What I don't get is why this should be viewed as such a "shocking revelation."
He had been known for years, among the vip circles, to be quite the unscrupulous womanizer. Men of power have always behaved this way. The question at hand should be whether or not DSK crossed that line separating adicted libertarian from predator. But this is something for the courts to establish, not a popular lynching stirred up at the hands of the American mass media.
And I'm not defending him. In fact, if he did rape the women that has accused him of doing so, then the law should react with the just severity it has at its disposal in such cases, irrespective, of course, of the position he once held. However, what has come to us by way of the US mass media is not very edifying to its justice system, because potentially undermining to the rules of due process that everyone, including the rich and powerful, should be guaranteed by the constitution. Which is the exact contrary to the claims made by the ideologues across the Atlantic, who rather see this as a demonstration of the egalitarian virtues the US justice system, which apparently pays no attention to status or rank (while inferring that Europe's, and particularly France's, does). Never mind cases like Iran-Contra or even OJ, but it would be too obvious to explain why these get automatically forgotten in such an analysis.
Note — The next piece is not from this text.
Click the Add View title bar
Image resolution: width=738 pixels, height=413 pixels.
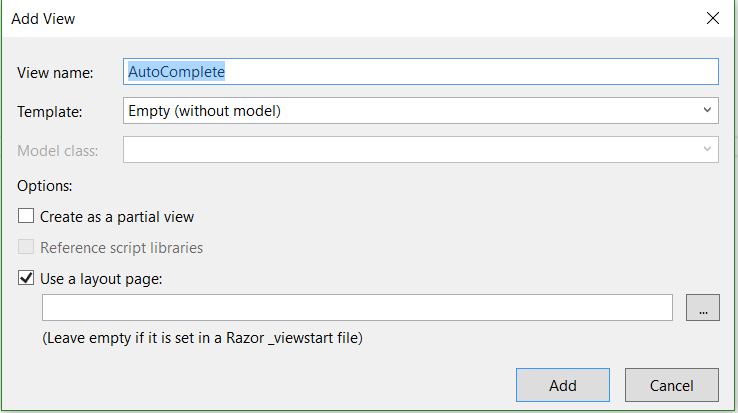(300, 18)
I don't want to believe that because this is potentially a sexual offense against a woman, or even that it involves a despised Frenchman, that its sensitivity has made a public pillory acceptable by the images and reports. If so, then this is an example of a medievalism unbefitting of a modern democracy. While it begins to establish a net cultural difference between America and Europe in this regard.
Right now there are too many unanswered questions for the court to resolve.